Comment parler des négociants automobiles sans aborder l’épineux sujet de ces motorisations qui sont l’objet de toutes les critiques ? "C’est difficile, témoigne Christophe Delteil, patron de Centre VO@Pro, filiale du groupe DMD. Le volume à absorber est important et il faut constamment se placer 20 ou 25 % en dessous de la concurrence pour les revendre."
Un de ses confrères se montre discret sur les mesures prises. Il se limite à expliquer qu’il ajuste les prix pour laisser à ses clients la marge suffisante pour provisionner le risque : "Stellantis facture environ 35 % de moins les frais de réparation en cas de casse. Nous savons que trois à quatre moteurs sur dix poseront un problème. Nous recommandons donc de prendre ce fait en considération et, au bout du compte, nos clients s’en sortent gagnants."
Tout le monde ne partage pas cet optimisme. "Stellantis traîne dans toutes les démarches de prise en charge. Il faut attendre plusieurs mois pour chaque dossier. Nous avons donc pris la décision de revendre notre stock dans des pays moins réticents et de ne plus faire commerce de PureTech ", nous explique‑t‑on chez ce spécialiste du "zéro kil’". Renault‑Dacia et des marques allemandes sont utilisées pour compenser.
Pour ne pas dégrader les relations, Pierre Guinault, président‑fondateur d’Appro Automobiles, travaille à 90 % avec des PureTech de 2024, "les seuls étant couverts par une garantie de 8 ans chez le constructeur". Et le négociant d’ajouter : " Il faut savoir argumenter autour de cette sécurité. Je trouve dommage que Stellantis n’ait pas mieux communiqué auprès de ses réseaux, car ils ont fini par se fermer à nos propositions."

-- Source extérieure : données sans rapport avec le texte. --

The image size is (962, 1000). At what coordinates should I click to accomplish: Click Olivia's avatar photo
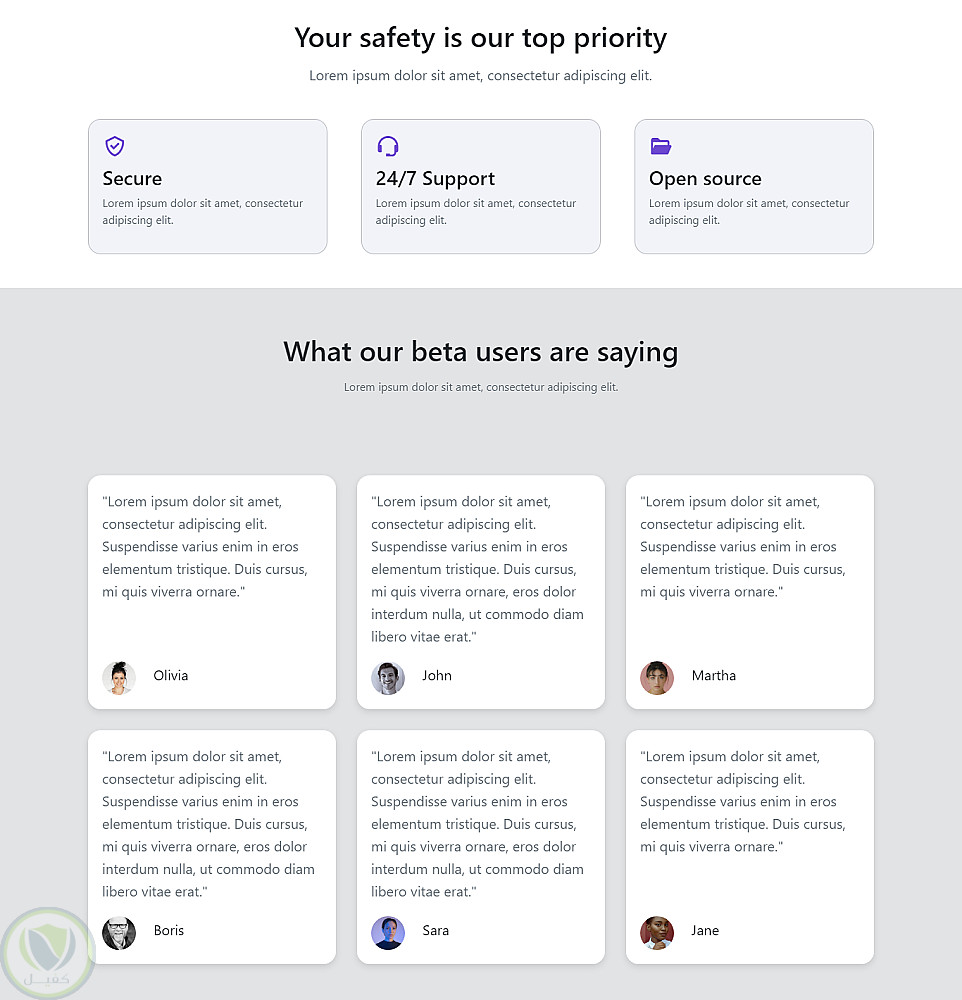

Le diesel reprend l’avantage
Lorsque le gouvernement a rétropédalé sur le déploiement des ZFE, un signal a été envoyé aux consommateurs. Depuis ce moment, la demande de modèles diesel est repartie à la hausse. "Nous ne cherchons pas à trouver des électriques car nos clients n’en revendent pas aux consommateurs. Nos fournisseurs ne nous forcent pas la main. Ils ont compris que nous demandons surtout des véhicules diesel", décrit la situation Delphine Chevillot, directrice de la stratégie chez ATB Auto, branche du groupe Chopard.
Une course à l’échalote que ce directeur VO d’un groupe nordiste ne dément pas. " Nous n’en trouvons pas à mettre dans nos concessions et, de fait, les prix grimpent en flèche ", se dit‑il préoccupé. Auto1 Group, qui édite chaque mois un baromètre des tarifs BtoB fondé sur les données de sa plateforme, a mis les premiers chiffres sur ce nouvel équilibre entre l’offre et la demande.
En prenant le mois de janvier 2019 pour base 100, les voitures d’occasion diesel se monnayaient fin mars à l’indice 112,2 en BtoB. En comparaison, les VO essence pointaient à 115,7, les hybrides à 108,8 et les électriques à 102,5. Ce sera l’une des tendances à observer de près dans les semaines à venir.